Trump team wants to roll back Obama-era mileage standards

Trump team wants to roll back Obama-era mileage standards

Yet for President Donald Trump, who's prioritized eliminating regulations, the auto rules represent a grand prize.

Auto manufacturers now are mandated to incrementally reach an average fuel economy of 54 miles per gallon across their passenger vehicle and light truck fleets by 2025, under guidelines put in place in 2012 under President Barack Obama, The Trump administration proposes freezing the increase at 37 miles per gallon in 2020, and keeping that until at least 2025.

If the proposed rule becomes final, it could roil the auto industry as it prepares for new model years and weaken one of the federal government's chief weapons against climate change - regulating emissions from cars and other vehicles. The average new-car transaction is now $36,000, up more than $3,000 since 2014, according to Kelley Blue Book.

The agency suggests keeping the Obama-era standards would add $2,340 to the cost of owning a new vehicle, "and impose more than $500 billion in societal costs" on the USA economy over the next 50 years. Its analysis shows the Trump administration's new regime for vehicles would result in an additional 120m tons of carbon emissions by 2030 - the equivalent of running 30 coal-fired power plants for a year.

The plan to revise pollution rules has been in the works for more than a year.

'California will fight this stupidity in every conceivable way possible'. California's standards are followed by 13 other states. The administration also says that its preferred plan for fuel economy will reduce society-wide spending by $502 billion for vehicles built between 1975 and 2029.

The argument remained on the EPA's website Thursday. In scrapping it, the administration is relying on disputed modeling that projects vehicles that get more miles to the gallon would lead motorists to drive more frequently, thus increasing the number of traffic fatalities.

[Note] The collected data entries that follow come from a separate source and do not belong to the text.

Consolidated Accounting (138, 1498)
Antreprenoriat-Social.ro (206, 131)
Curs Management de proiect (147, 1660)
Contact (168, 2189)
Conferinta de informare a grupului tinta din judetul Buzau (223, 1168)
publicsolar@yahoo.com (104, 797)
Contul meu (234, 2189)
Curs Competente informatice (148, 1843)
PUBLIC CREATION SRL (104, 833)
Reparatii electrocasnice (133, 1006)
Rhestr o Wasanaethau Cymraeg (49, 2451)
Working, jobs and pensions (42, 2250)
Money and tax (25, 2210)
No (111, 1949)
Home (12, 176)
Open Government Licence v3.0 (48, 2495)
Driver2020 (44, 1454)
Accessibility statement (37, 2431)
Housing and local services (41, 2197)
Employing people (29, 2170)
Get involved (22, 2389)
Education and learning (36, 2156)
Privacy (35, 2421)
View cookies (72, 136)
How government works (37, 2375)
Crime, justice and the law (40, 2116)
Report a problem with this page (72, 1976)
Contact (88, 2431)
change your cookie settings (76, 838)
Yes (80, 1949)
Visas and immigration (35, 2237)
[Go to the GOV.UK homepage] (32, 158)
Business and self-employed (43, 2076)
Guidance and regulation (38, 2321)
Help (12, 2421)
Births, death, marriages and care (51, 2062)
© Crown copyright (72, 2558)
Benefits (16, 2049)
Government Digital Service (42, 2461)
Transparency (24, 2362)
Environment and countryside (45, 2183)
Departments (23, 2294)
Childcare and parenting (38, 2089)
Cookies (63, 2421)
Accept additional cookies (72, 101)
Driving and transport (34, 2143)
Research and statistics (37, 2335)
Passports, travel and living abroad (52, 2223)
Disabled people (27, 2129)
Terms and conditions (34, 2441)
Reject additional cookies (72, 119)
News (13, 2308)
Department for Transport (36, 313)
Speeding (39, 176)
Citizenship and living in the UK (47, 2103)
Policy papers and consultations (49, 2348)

It further argues these reduced costs would allow more consumers to purchase newer, safer cars, which it says would save up to 1,000 lives annually.

Some Republican lawmakers supported the mileage freeze, but environmental groups and many states assailed it.

The Union of Concerned Scientists said the rollback is "completely unacceptable".

Leave a comment on the Trump administration's plan here.

The administration's proposal asserts that "attempting to solve climate change, even in part" is "fundamentally different" from the Clean Air Act's "original objective of addressing smog-related air quality problems".

"The administration's proposal goes beyond a simple rollback".

California has a lot riding on the lawsuit as the government is also seeking to eliminate the state's ability to set its own vehicle standards.

The states that have adopted California's emission rules together make up about one third of the USA auto market.

Environmental groups in ME, which is among the states that adopted California's tougher emissions requirements for new cars, and around the country quickly denounced the widely anticipated move.

Automakers have said they want improved efficiency but also want standards that account for the massive shift from cars to trucks and SUVs. "With today's release of the administration's proposals, it's time for substantive negotiations to begin", Gloria Bergquist, a spokeswoman for the Alliance of Automobile Manufacturers, said in a statement to the New York Times.